Zapatero was damned if he did and damned if he didn’t
The Spanish prime minister’s decision not to run for a third term gives the Socialists a small boost ahead of local elections. But it also opens up a new series of problems for the party.
By Guy Hedgecoe
The Spanish prime minister’s announcement that he will not run as the Socialist candidate in the 2012 general election was, by the time he made it on April 2, hardly a surprise. Rumours and reports to this effect had been leaking out of the party camp for weeks. But while this decision clears the air of any lingering uncertainty about José Luis Rodríguez Zapatero’s future, that of his party remains very much shrouded in mystery.

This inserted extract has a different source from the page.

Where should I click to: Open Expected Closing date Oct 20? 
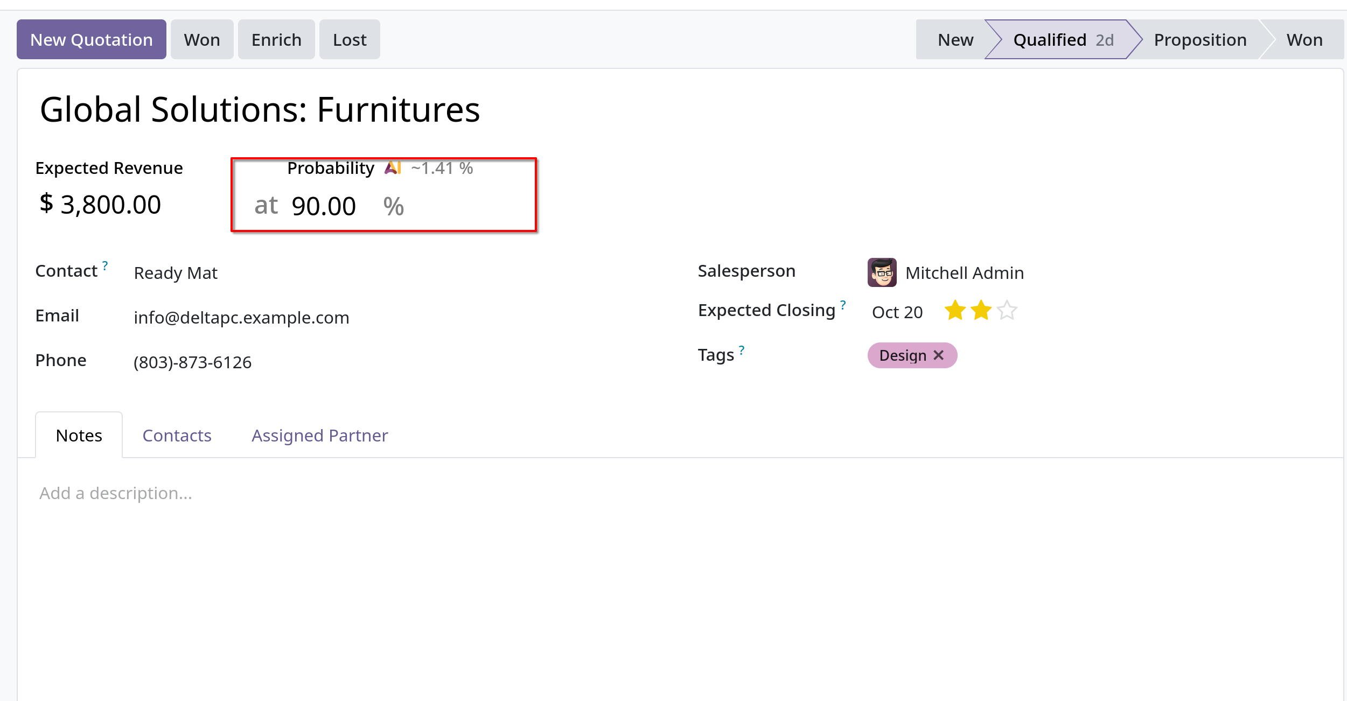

According to the Socialists, their leader’s calculated withdrawal puts them on the front foot as the May 22 local elections approach. Zapatero, they reason, has taken the initiative, choosing when to go rather than allowing events to dictate his course.
This is true, but only up to a point. Zapatero has decided to step down because he is no longer the electoral asset he was for the Socialist Party. Since a resounding win in the 2008 general election, the economic crisis and a 20-percent unemployment rate have eroded his political capital. Wavering in the Socialist camp over how much exposure the prime minister should have during the local election campaign has highlighted the fact that many regional party leaders now suspect he could be a liability for their own chances in May.
Also, the decision not to run in next year’s election was not a bold one made at the start of his tenure, as was the case with José María Aznar. Over the last three months the will-he-won’t-he debate has dominated Spanish politics. While this was a welcome distraction for the Socialists early on, it soon became an unwelcome red herring, given the seriousness of the reform program Zapatero has undertaken.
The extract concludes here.